Task statement — Beginning at the line that mentions "You are a GUI", retype the rest of the records below exactly. Pictures are not part of the copy.

Data in this exercise section start

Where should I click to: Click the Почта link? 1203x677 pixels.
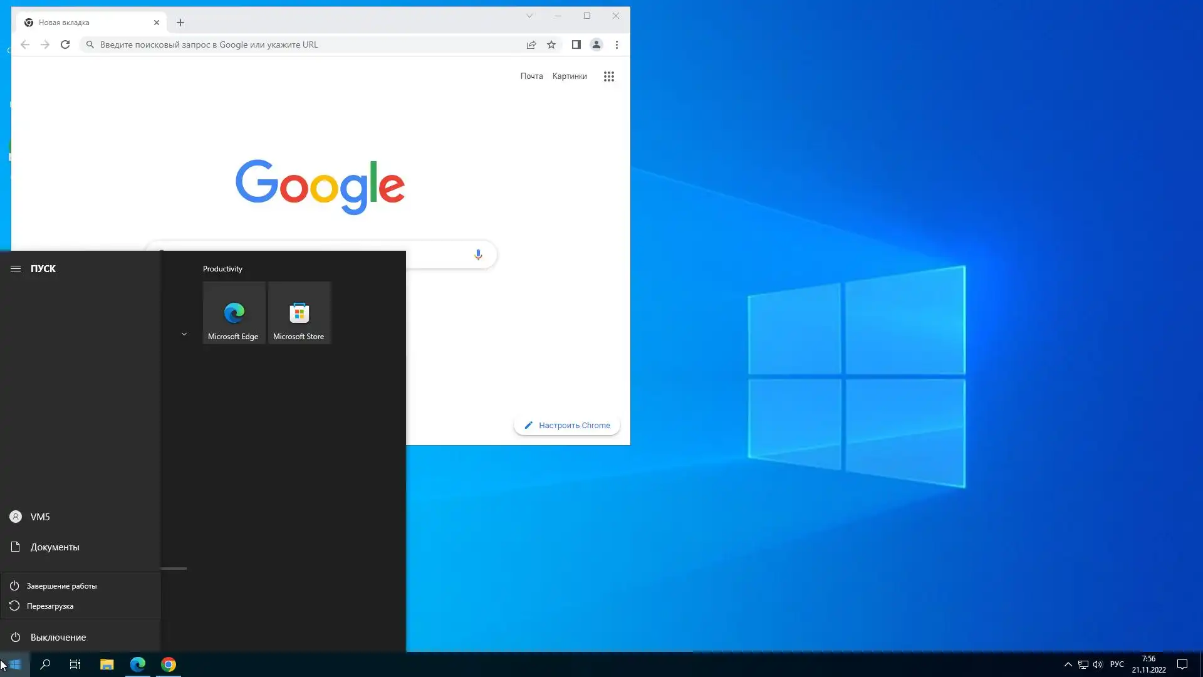(x=531, y=76)
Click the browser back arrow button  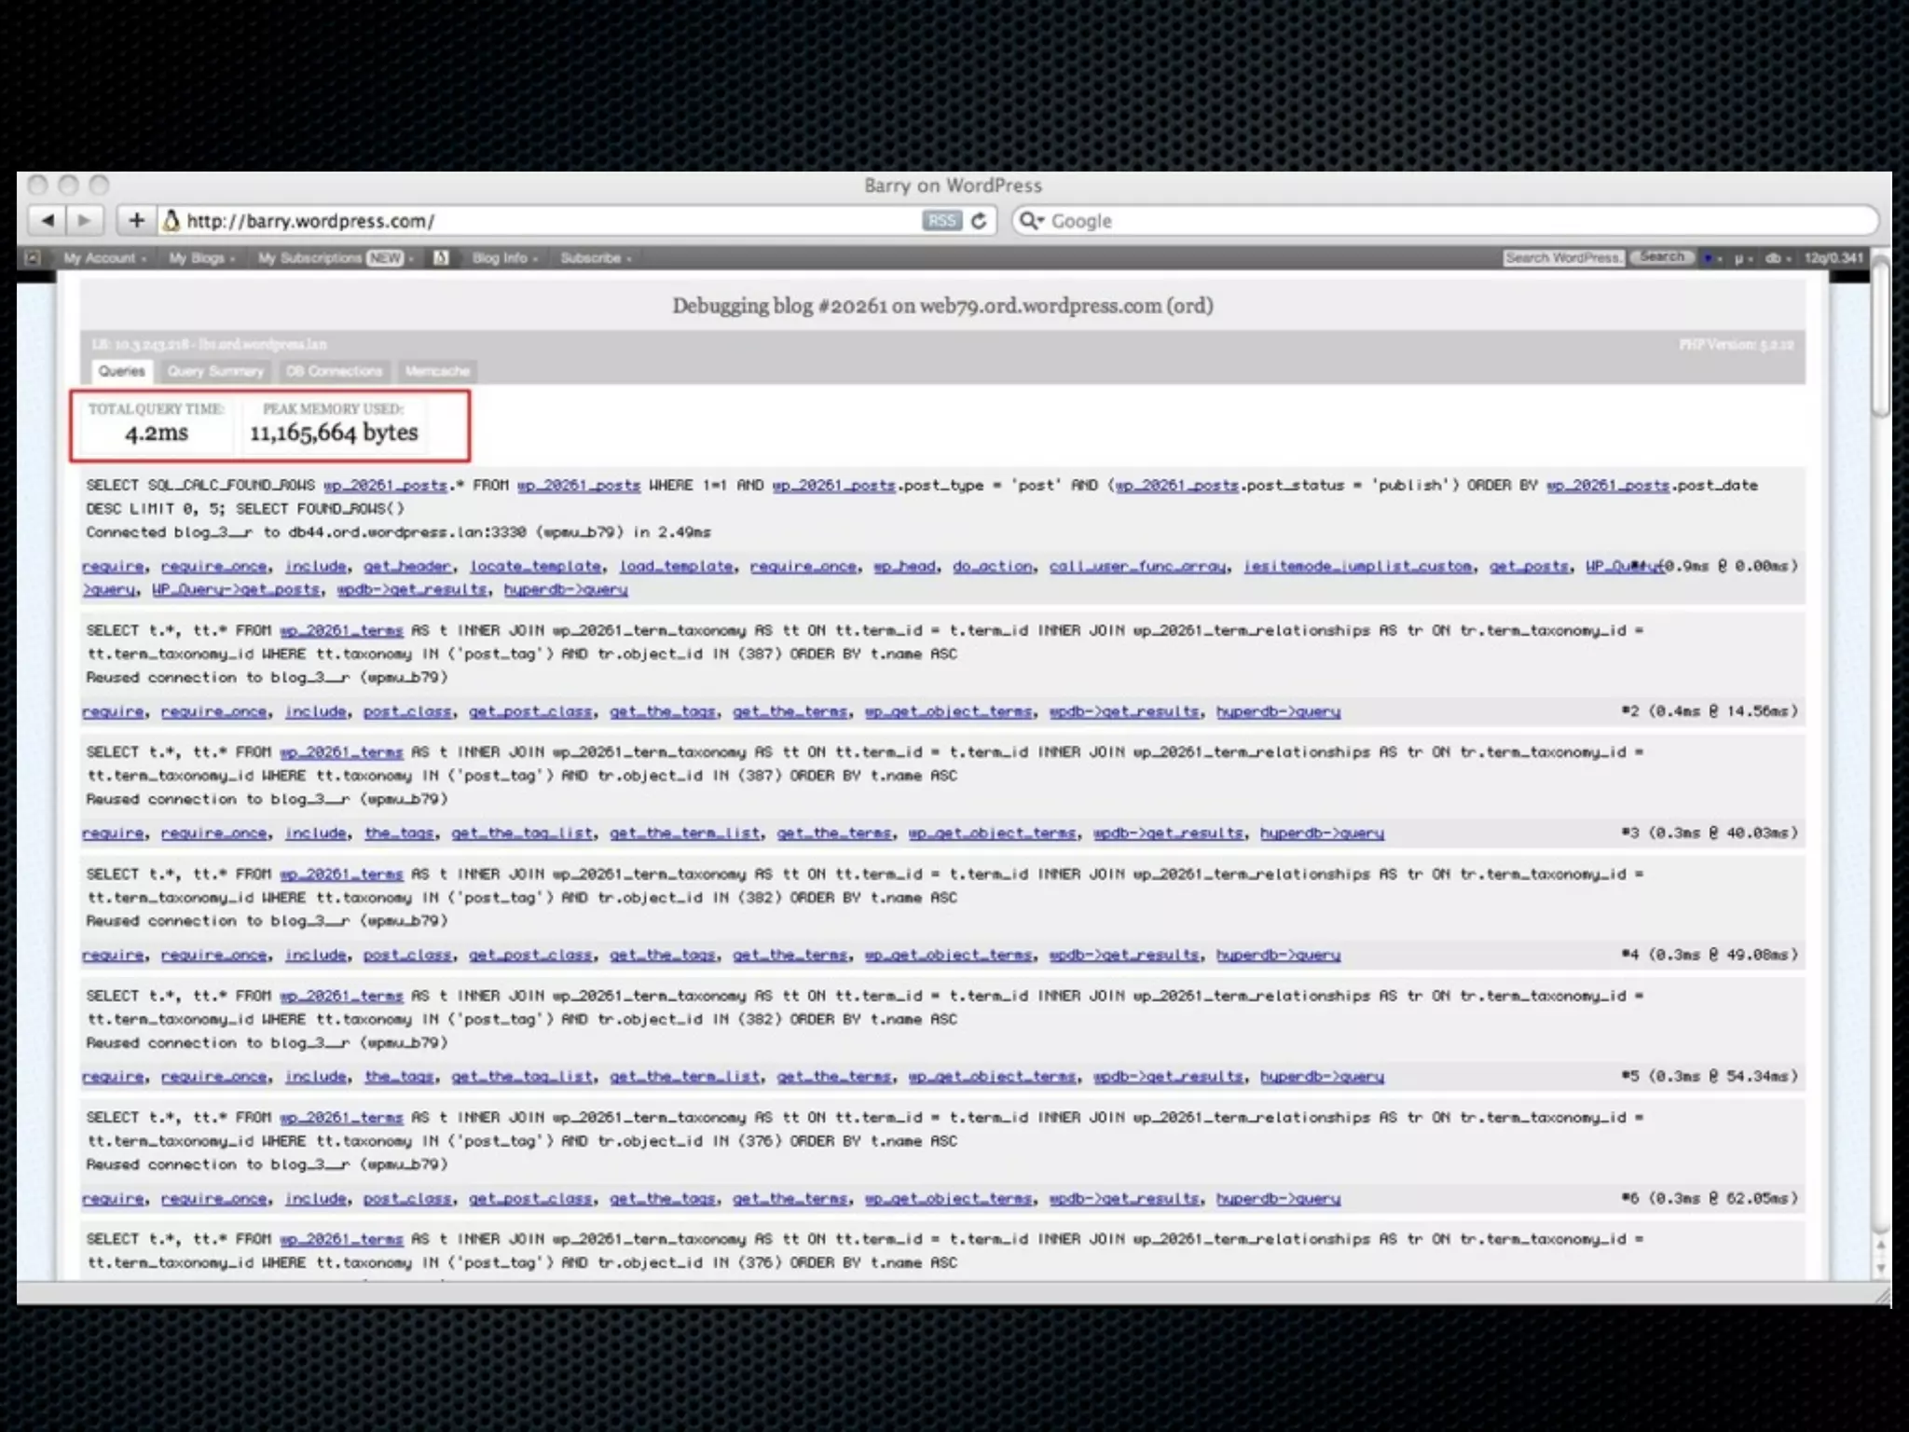pyautogui.click(x=48, y=221)

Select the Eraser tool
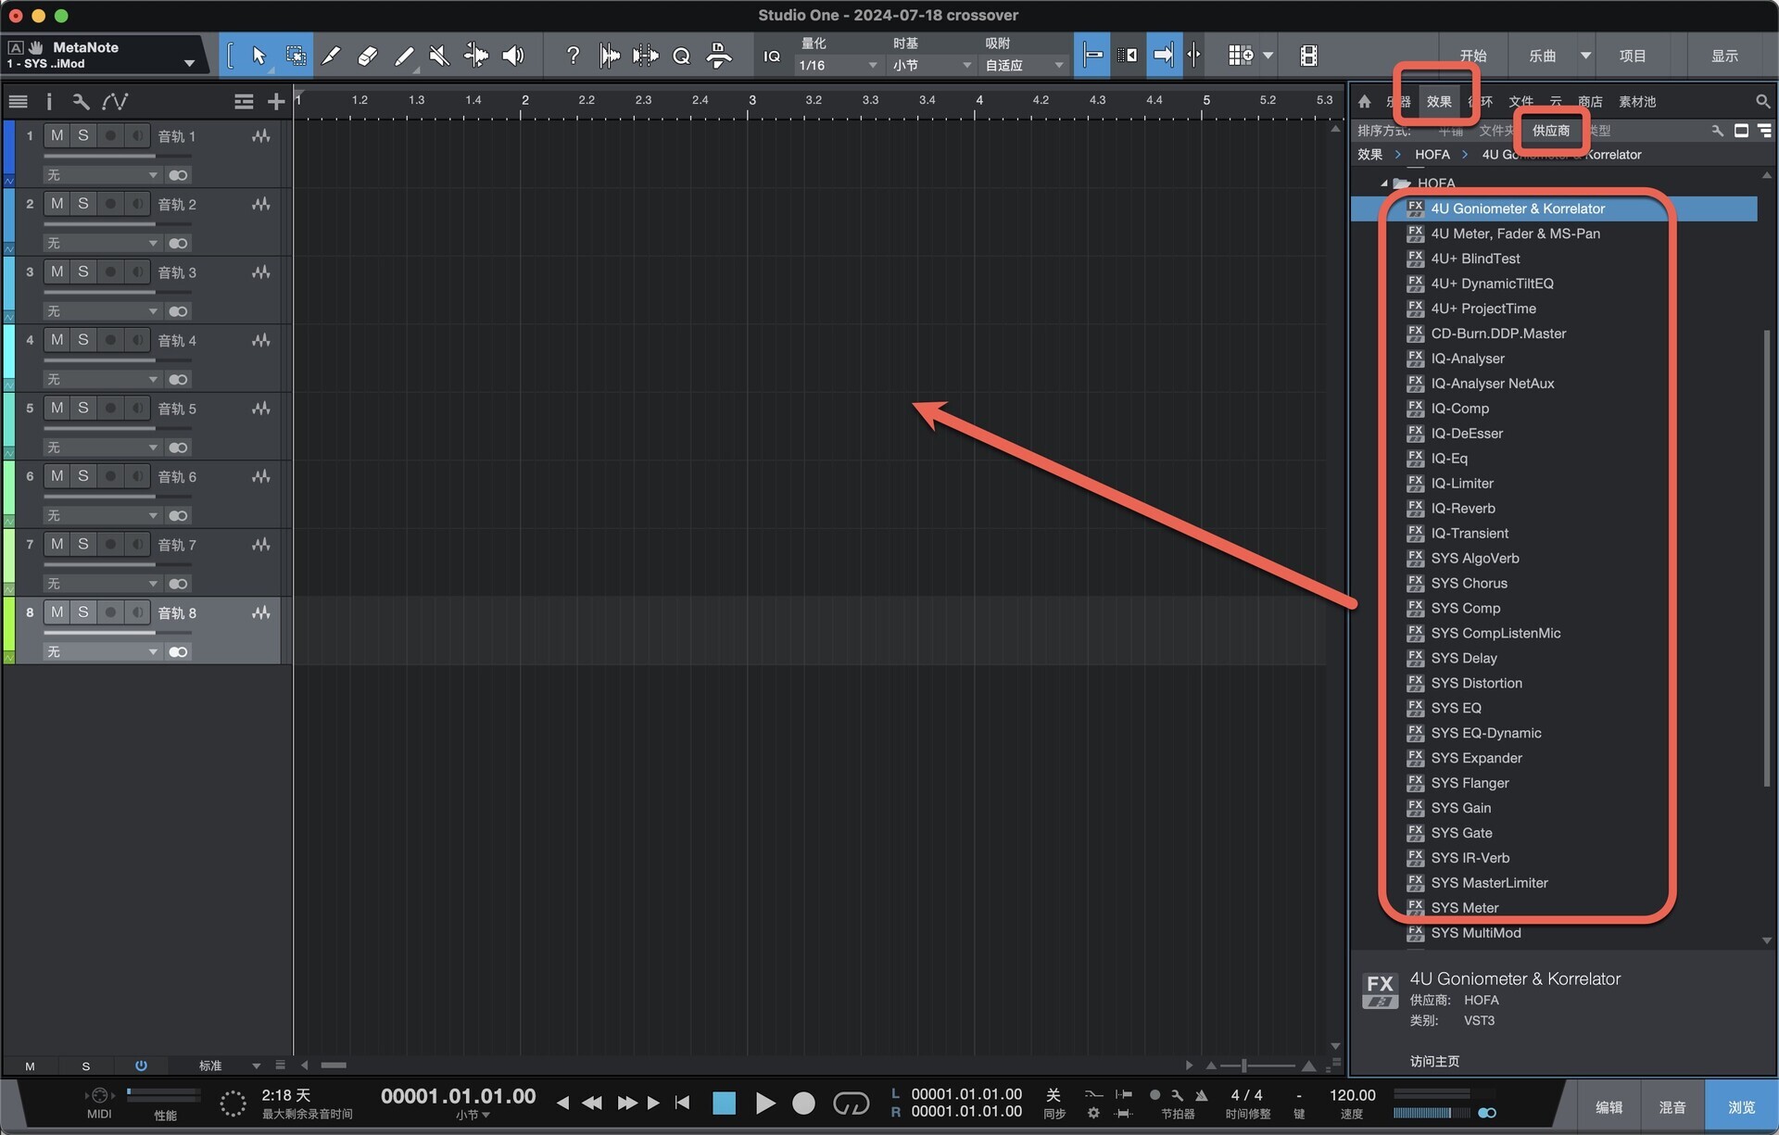point(367,56)
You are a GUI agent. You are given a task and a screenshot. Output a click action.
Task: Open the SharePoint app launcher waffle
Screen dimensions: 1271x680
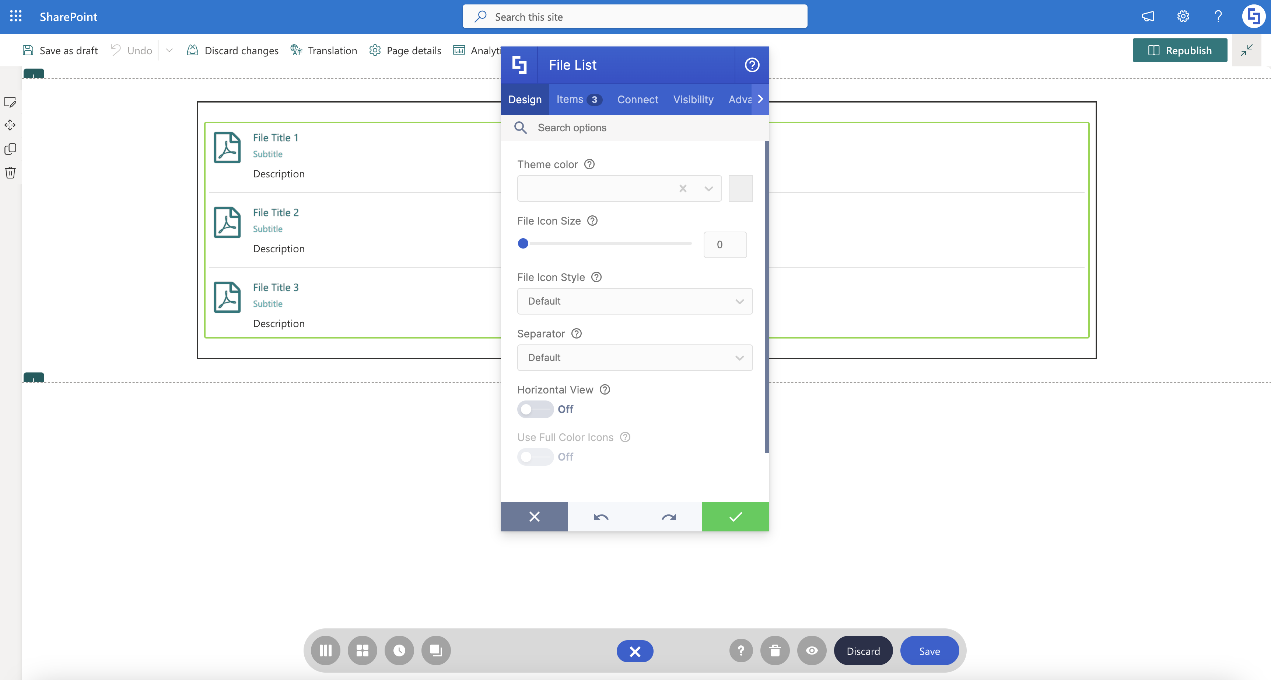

Data in this exercise section end

Solution for this task —
You are a GUI agent. You are given a task and a screenshot. Output a click action.
Task: Open the SharePoint app launcher waffle
Screen dimensions: 1271x680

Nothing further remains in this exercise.